Présomption d’usage légitime des armes : une inversion de la charge de la preuve ?
Auteur : Nicolas Turcev, journaliste
Relecteurs : Jean-Bapstiste Thierry, professeur de droit pénal à l’université de Lorraine
Etienne Merle, journaliste
Liens d’intérêts ou fonctions politiques déclarés des intervenants à l’article : aucun
Secrétariat de rédaction : Nicolas Turcev, journaliste
Source : Syndicat Alliance, Ligue des droits de l'Homme, Syndicat de la magistrature...
L’Assemblée nationale a adopté, le 6 juillet, une proposition de loi créant pour les forces de l’ordre une présomption d’usage légitime de leur arme. Ses opposants comme ses soutiens affirment que le texte renverse la charge de la preuve en cas de procédure. Le recours à cette notion juridique divise les juristes.

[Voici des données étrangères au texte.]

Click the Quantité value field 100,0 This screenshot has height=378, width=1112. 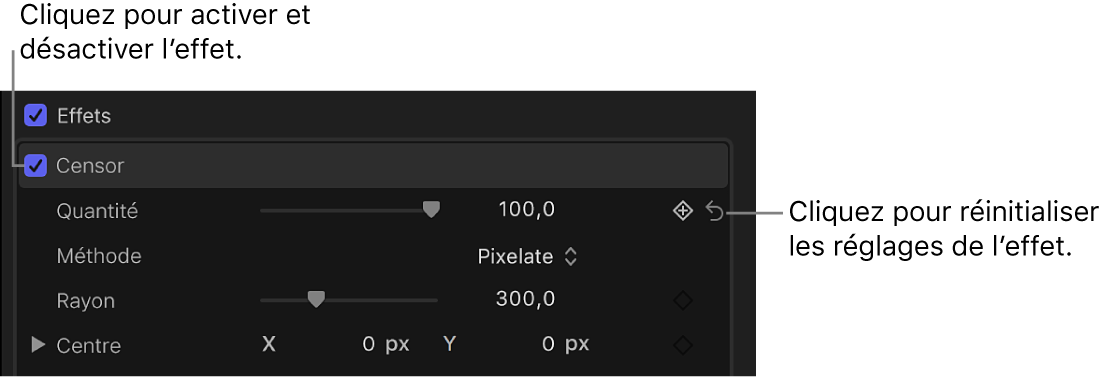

La pétition contre le texte, signée par plus de 500 000 personnes, n’aura rien changé. Le 7 juillet 2026, l’Assemblée nationale a adopté en première lecture une proposition de loi polémique déposée par Les Républicains qui crée pour les policiers et gendarmes nationaux une « présomption d’usage légitime » de leur arme.
Ses soutiens à droite et à l’extrême droite, comme le syndicat policier Alliance, ainsi que ses détracteurs du camp progressiste, du Parti socialiste à La France insoumise, affirment que le texte aura pour effet d’« inverser la charge de la preuve » en cas de procédure ouverte après un tir policier.
Cette expression divise néanmoins les pénalistes interrogés par Les Surligneurs. Certains la trouvent inadéquate pour qualifier juridiquement la proposition de loi. Mais une chose est sûre : s’il est adopté définitivement, le texte ne placera pas les policiers au-delà de tout soupçon.